Written task
Transcribe each line of the data below verbatim, without altering, omitting, or reordering anything.

Data entries
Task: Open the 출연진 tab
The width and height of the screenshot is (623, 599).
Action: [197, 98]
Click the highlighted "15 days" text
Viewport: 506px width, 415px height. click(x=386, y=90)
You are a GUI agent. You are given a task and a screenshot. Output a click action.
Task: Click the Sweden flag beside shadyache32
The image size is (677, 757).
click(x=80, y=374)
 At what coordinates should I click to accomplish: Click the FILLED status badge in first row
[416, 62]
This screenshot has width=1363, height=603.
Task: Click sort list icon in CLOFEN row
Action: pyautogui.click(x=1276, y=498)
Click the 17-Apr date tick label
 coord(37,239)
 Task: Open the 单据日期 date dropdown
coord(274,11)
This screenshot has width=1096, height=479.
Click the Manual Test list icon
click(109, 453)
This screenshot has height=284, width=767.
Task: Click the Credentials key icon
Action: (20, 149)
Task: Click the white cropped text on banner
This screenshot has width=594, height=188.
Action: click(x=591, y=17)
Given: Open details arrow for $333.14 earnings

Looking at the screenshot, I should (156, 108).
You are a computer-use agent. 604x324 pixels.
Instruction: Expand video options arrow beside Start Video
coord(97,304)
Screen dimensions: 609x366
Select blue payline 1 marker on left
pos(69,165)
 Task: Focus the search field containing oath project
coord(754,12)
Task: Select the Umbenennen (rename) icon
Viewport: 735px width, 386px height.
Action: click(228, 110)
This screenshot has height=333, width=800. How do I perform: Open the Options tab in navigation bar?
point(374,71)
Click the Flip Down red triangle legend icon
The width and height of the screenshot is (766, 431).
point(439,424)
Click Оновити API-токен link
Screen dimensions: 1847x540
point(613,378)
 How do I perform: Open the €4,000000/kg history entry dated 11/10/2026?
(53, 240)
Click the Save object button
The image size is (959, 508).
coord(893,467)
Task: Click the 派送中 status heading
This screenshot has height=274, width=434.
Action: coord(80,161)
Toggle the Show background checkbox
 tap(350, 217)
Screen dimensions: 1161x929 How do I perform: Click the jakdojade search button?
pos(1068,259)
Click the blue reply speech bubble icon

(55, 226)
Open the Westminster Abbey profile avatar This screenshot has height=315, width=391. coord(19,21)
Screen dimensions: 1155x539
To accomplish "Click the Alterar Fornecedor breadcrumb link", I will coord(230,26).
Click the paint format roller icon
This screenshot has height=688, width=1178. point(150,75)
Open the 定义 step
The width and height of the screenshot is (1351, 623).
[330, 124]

Solution for this task
Task: Open the 출연진 tab
The width and height of the screenshot is (623, 599).
Action: [197, 98]
Click the highlighted "15 days" text
Viewport: 506px width, 415px height. click(x=386, y=90)
You are a GUI agent. You are given a task and a screenshot. Output a click action.
Task: Click the Sweden flag beside shadyache32
The image size is (677, 757).
click(x=80, y=374)
 At what coordinates should I click to accomplish: Click the FILLED status badge in first row
[416, 62]
This screenshot has width=1363, height=603.
Task: Click sort list icon in CLOFEN row
Action: pyautogui.click(x=1276, y=498)
Click the 17-Apr date tick label
 coord(37,239)
 Task: Open the 单据日期 date dropdown
coord(274,11)
This screenshot has width=1096, height=479.
Click the Manual Test list icon
click(109, 453)
This screenshot has height=284, width=767.
Task: Click the Credentials key icon
Action: (20, 149)
Task: Click the white cropped text on banner
This screenshot has width=594, height=188.
Action: click(x=591, y=17)
Given: Open details arrow for $333.14 earnings

Looking at the screenshot, I should (156, 108).
You are a computer-use agent. 604x324 pixels.
Instruction: Expand video options arrow beside Start Video
coord(97,304)
Screen dimensions: 609x366
Select blue payline 1 marker on left
pos(69,165)
 Task: Focus the search field containing oath project
coord(754,12)
Task: Select the Umbenennen (rename) icon
Viewport: 735px width, 386px height.
Action: click(228, 110)
This screenshot has height=333, width=800. How do I perform: Open the Options tab in navigation bar?
point(374,71)
Click the Flip Down red triangle legend icon
The width and height of the screenshot is (766, 431).
point(439,424)
Click Оновити API-токен link
Screen dimensions: 1847x540
point(613,378)
 How do I perform: Open the €4,000000/kg history entry dated 11/10/2026?
(53, 240)
Click the Save object button
The image size is (959, 508).
coord(893,467)
Task: Click the 派送中 status heading
This screenshot has height=274, width=434.
Action: coord(80,161)
Toggle the Show background checkbox
 tap(350, 217)
Screen dimensions: 1161x929 How do I perform: Click the jakdojade search button?
pos(1068,259)
Click the blue reply speech bubble icon

(55, 226)
Open the Westminster Abbey profile avatar This screenshot has height=315, width=391. coord(19,21)
Screen dimensions: 1155x539
To accomplish "Click the Alterar Fornecedor breadcrumb link", I will coord(230,26).
Click the paint format roller icon
This screenshot has height=688, width=1178. point(150,75)
Open the 定义 step
The width and height of the screenshot is (1351, 623).
[330, 124]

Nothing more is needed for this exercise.